Goal of the exercise: Copying nothing before it, reproduce the line that holds "Preferenze (84, 1382)" and every line after it in the data, exactly.

╔══

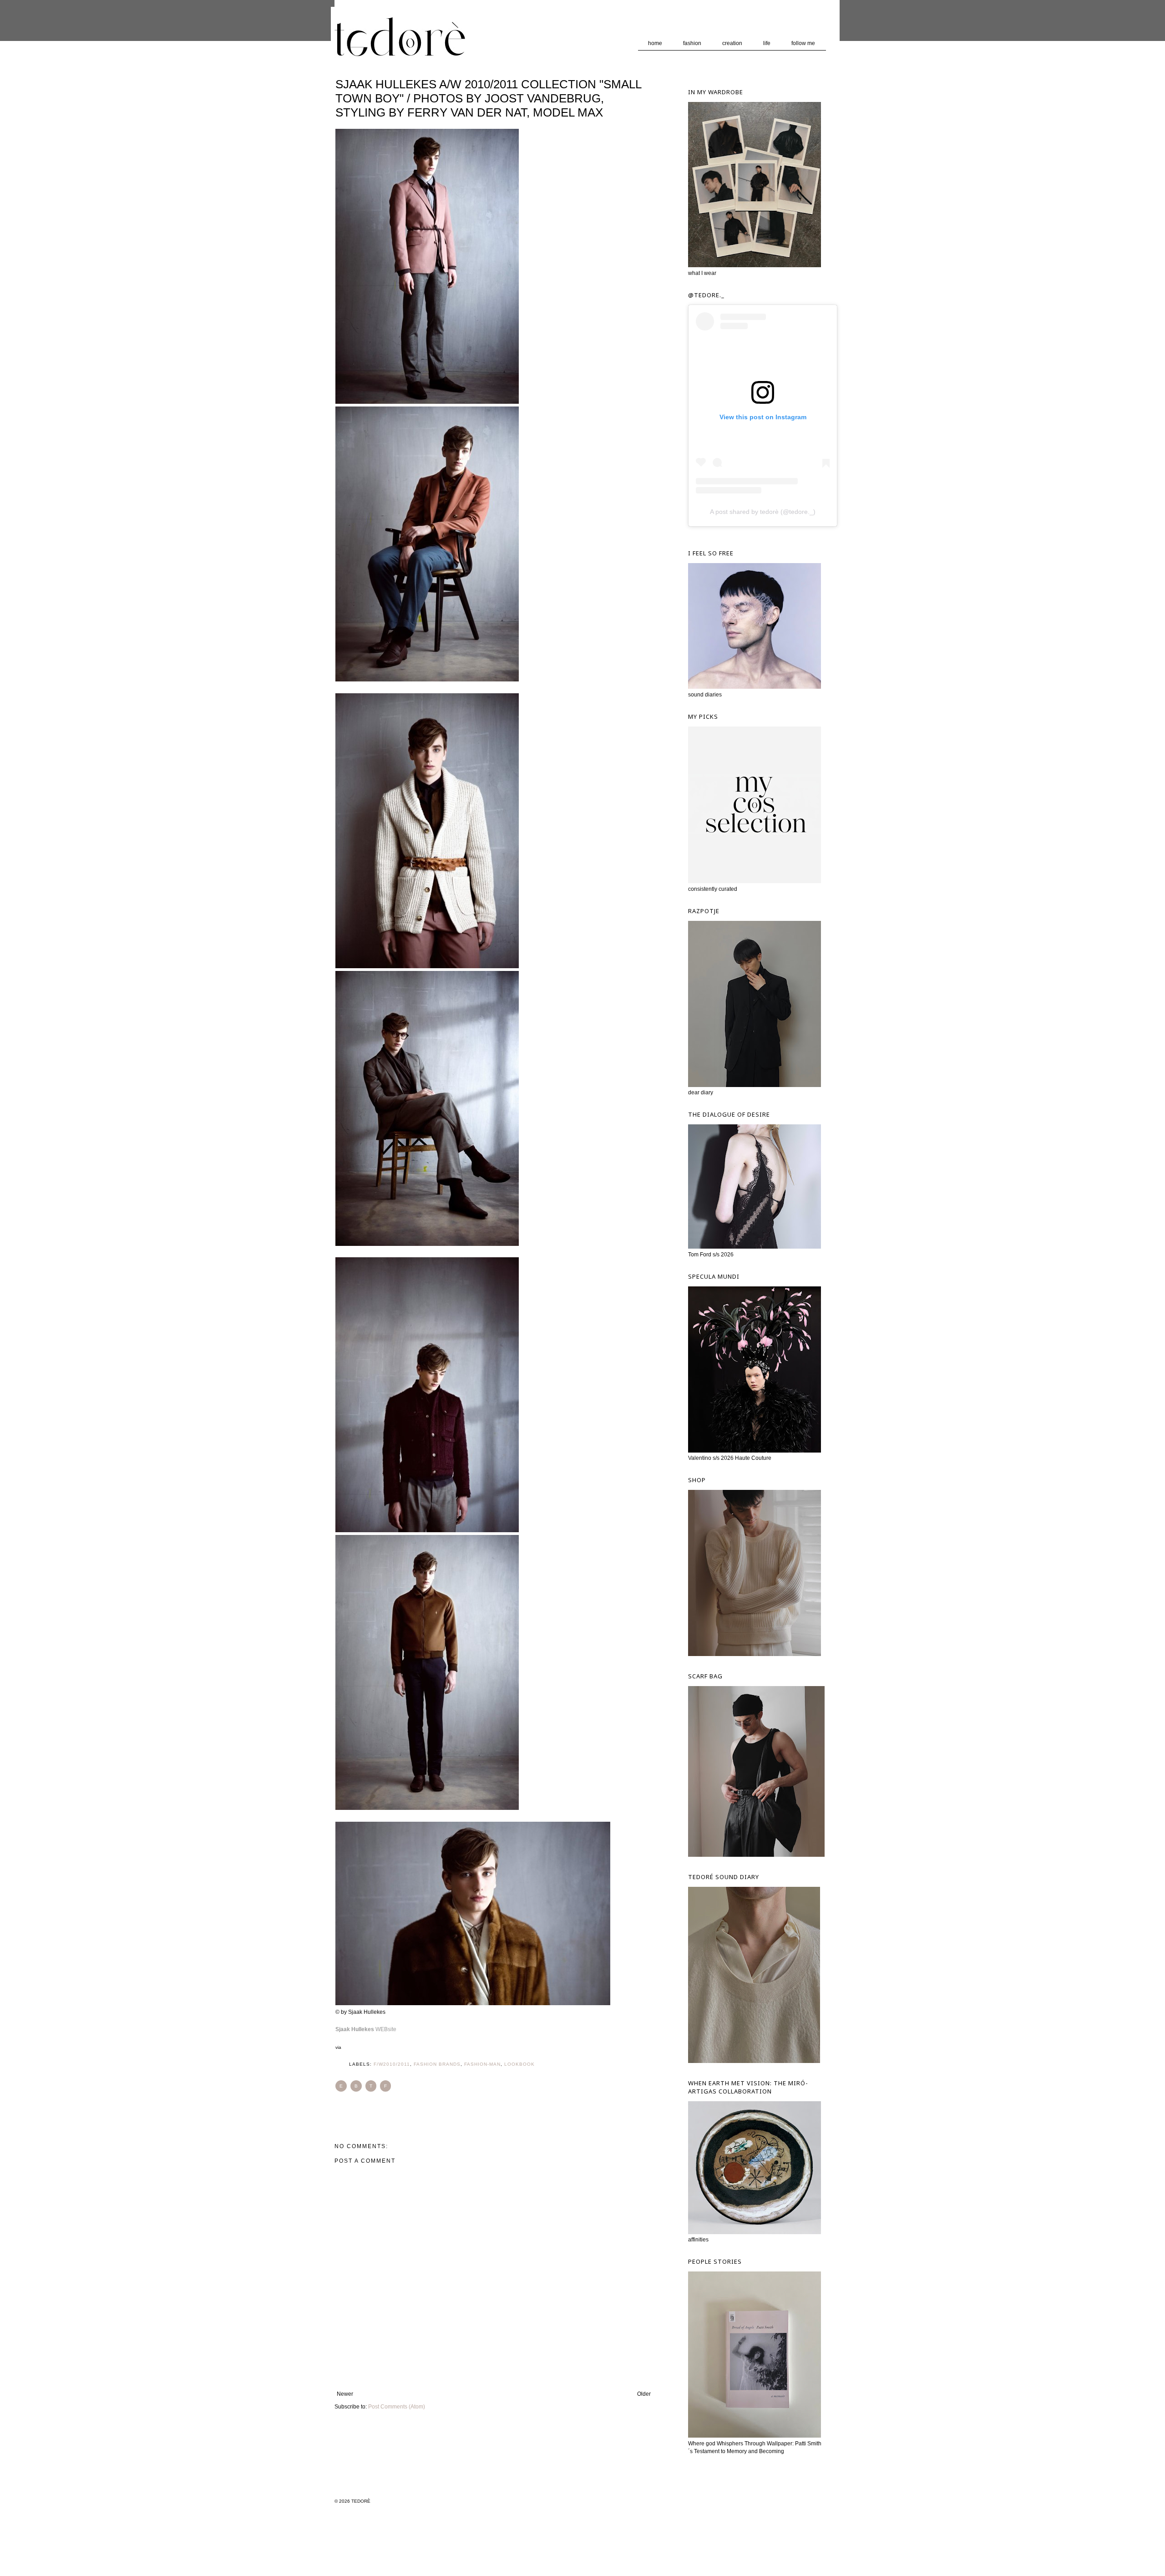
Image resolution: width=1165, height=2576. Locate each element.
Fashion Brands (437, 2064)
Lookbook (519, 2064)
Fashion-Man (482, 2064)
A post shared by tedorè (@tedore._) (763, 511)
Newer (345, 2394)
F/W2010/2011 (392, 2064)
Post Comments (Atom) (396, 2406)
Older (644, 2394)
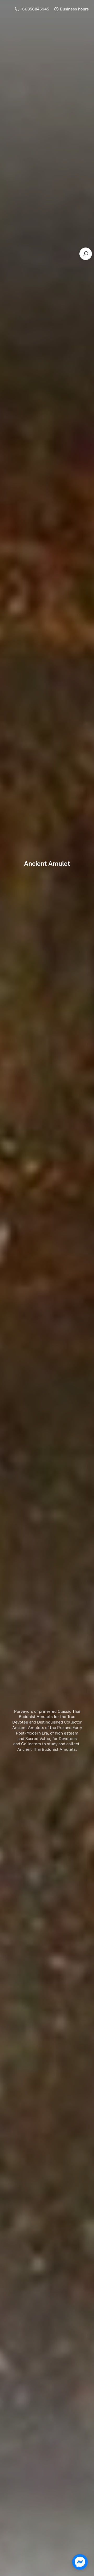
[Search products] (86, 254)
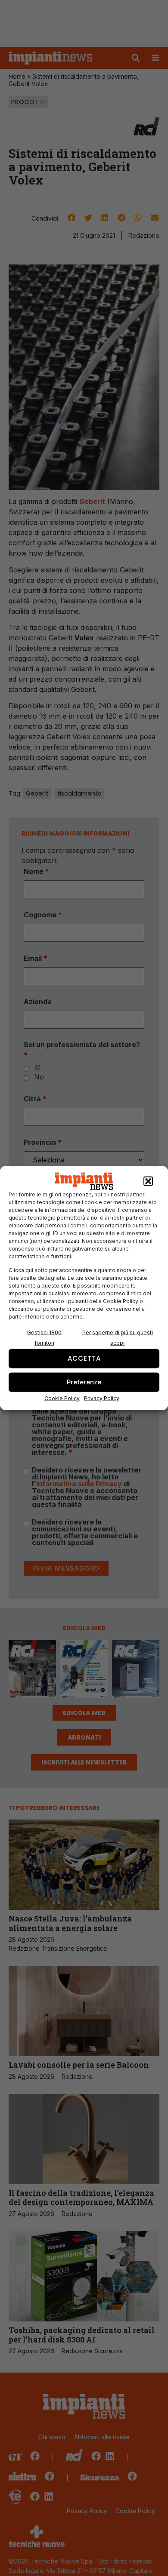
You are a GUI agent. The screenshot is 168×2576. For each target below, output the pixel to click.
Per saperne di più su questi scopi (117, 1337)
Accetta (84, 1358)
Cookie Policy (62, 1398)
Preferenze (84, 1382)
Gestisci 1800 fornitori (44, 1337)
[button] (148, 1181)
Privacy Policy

╚══

Problem solution:
Preferenze (84, 1382)
Gestisci 1800 fornitori (44, 1337)
[button] (148, 1181)
Privacy Policy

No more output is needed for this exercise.